Speaking of the night before, it is important that you are getting a good night’s sleep. Without getting the rest you need, you will only feel more drained and irritable in the morning. If you are having a hard time falling and staying asleep or if you feel unrested no matter how much sleep you are getting, you may be experiencing a sleep disorder and will need to be evaluated by your doctor to determine the possible causes.

Watch Your Caffeine Intake

If you stayed up too late, woke up numerous times throughout the night, or hit snooze several times on your alarm clock, you may be inclined to start your day with a caffeinated beverage. But before you go reaching for a cup of Joe, consider how caffeine can affect your anxiety. Too much caffeine can leave you feeling over stimulated and can actually impair your ability to concentrate. Caffeine has also been known to increase feelings of anxiety, possibly putting you at risk for more panic attacks.

Limit Stress-Inducing Activities

Little stressors in the morning can quickly add up to major anxiety-provoking situations. Issues such as arguments with family members, missing car keys, or traffic can all put a damper on your morning. Do what you can to limit these stressors. Avoid family discord by agreeing to discuss issues at a later time when no one feels rushed. Store your car keys in the same spot every night so you’ll be sure to easily find them in the morning.

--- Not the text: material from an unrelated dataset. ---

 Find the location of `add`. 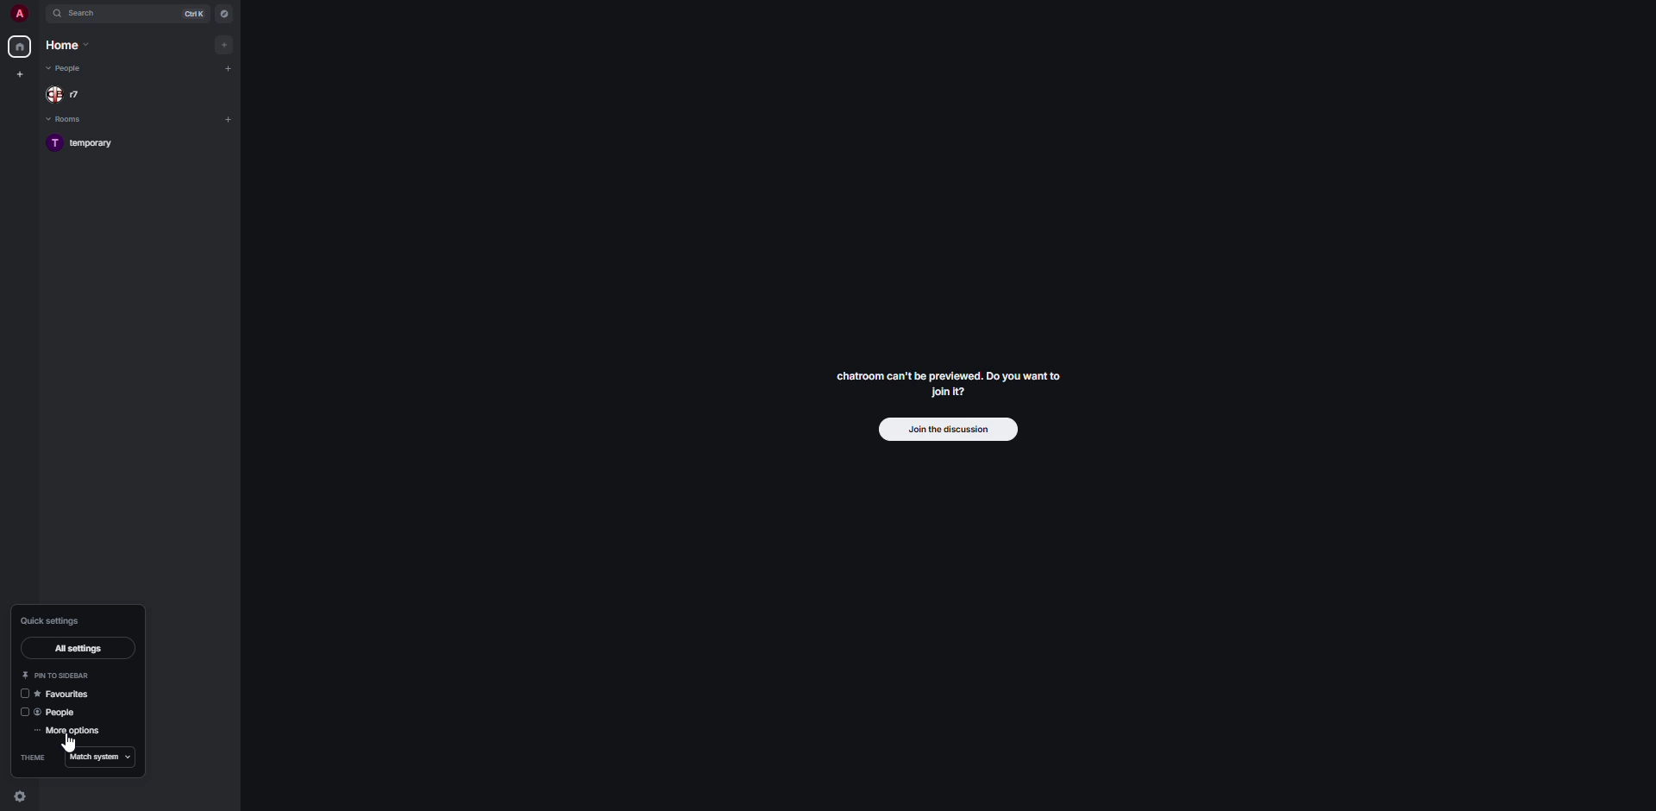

Steer clear of heavy traffic by leaving early or finding a less congested commute and if that’s not possible, use the time to relax to your favorite music or listen to books on tape.

Change Up Your Routine

In order to shift towards an anxiety-free morning, you may need to change up your routine. Try getting up an hour earlier than you usually do and see how that helps slow down your morning rush. You may also want to consider practicing some self-care activities at the start of your day. For instance, try fitting in some physical exercise, which has the added benefit of reducing anxiety-induced muscle and mental tensions.

Look on the Bright Side

Panic and anxiety sufferers tend to struggle with negative thinking patterns. They often view the world as a dangerous place and hold onto many self-defeating beliefs. This way of thinking can make you believe that there is no hope in turning around your mornings and controlling your anxiety. However, creating more positive thoughts can help enhance your self-esteem and allow you to get a grip over your morning anxiety.  To elicit more positivity in your life, try a self-help activity such as journal writing, using affirmations, or practicing mindfulness meditation.  The morning is a perfect time to complete one of these activities and set your intentions for the day.

Seek Professional Help

If despite your best efforts you are continually struggling with feelings of dread and anxiety in the morning, you should consider getting professional help. Your doctor will be able to determine if your symptoms are possibly due to a separate medical or mental health condition. Additionally, a therapist can assist you developing ways to cope with your panic attacks and anxiety in both the morning and throughout your entire day.